Studio album by Chickenfoot
- Released: June 5, 2009
- Recorded: January–February 2009
- Studios: Skywalker Sound in Marin County, California
- Genres: Hard rock, blues rock, heavy metal
- Length: 57:47
- Labels: Redline, EAR Music (Europe), WHD Entertainment (Japan)
- Producers: Andy Johns, Chickenfoot

Chickenfoot chronology
|  | Chickenfoot (2009) | Chickenfoot III (2011) |

Singles from Chickenfoot
- "Oh Yeah" Released: April 13, 2009; "Soap on a Rope" Released: August 18, 2009; "Sexy Little Thing" Released: October 21, 2009;

Sammy Hagar chronology
| Cosmic Universal Fashion (2008) | Chickenfoot (2009) | Chickenfoot III (2011) |

= Chickenfoot (album) =

Chickenfoot is the debut studio album by the American hard rock band of the same name, released on June 5, 2009 in Europe and the US. The first pressing of the album was packaged with exclusive "heat sensitive" artwork that revealed an image when touched or exposed to heat above 84 degrees Fahrenheit.

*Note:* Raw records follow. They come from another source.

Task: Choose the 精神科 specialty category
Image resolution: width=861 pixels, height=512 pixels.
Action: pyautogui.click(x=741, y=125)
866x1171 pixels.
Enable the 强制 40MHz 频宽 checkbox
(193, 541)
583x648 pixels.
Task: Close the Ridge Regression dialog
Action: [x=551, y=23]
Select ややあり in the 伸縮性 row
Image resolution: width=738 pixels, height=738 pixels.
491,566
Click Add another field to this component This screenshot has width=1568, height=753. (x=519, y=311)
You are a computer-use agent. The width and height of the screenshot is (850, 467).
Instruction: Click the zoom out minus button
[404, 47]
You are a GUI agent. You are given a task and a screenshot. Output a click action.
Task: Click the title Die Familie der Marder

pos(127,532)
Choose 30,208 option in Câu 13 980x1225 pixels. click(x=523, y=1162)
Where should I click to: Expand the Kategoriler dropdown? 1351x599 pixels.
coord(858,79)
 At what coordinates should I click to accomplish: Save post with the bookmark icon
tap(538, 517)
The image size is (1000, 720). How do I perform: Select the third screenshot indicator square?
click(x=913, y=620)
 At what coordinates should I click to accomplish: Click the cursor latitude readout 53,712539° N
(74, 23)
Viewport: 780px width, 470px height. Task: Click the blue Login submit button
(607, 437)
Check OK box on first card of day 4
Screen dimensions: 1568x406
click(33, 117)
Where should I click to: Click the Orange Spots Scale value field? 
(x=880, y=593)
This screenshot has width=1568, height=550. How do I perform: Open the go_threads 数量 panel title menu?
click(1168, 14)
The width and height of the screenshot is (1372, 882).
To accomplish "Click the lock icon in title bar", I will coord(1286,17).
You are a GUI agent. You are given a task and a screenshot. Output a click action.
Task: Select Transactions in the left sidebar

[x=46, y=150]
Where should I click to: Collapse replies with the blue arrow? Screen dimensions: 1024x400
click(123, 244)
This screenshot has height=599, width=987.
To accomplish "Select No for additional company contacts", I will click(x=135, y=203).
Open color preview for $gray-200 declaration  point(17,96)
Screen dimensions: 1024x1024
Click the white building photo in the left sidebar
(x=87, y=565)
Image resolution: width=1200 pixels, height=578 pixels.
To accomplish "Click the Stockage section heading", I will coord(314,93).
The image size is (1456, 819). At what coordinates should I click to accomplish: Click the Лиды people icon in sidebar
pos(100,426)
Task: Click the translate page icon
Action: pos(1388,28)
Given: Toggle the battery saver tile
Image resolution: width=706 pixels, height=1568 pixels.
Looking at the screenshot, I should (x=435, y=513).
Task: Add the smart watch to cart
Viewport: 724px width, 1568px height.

On March 20, 2009, the band released two songs, "Soap on a Rope" and "Down the Drain" on their official website. The band's first single, "Oh Yeah", was released to radio stations nationwide, as well as on their official website, on April 13, 2009.

On October 7, 2009, the official Chickenfoot website revealed that the album had been certified Gold.

A deluxe edition with a DVD was released in the UK on October 26, 2009 and the US, exclusively at Best Buy stores, on November 1, 2009.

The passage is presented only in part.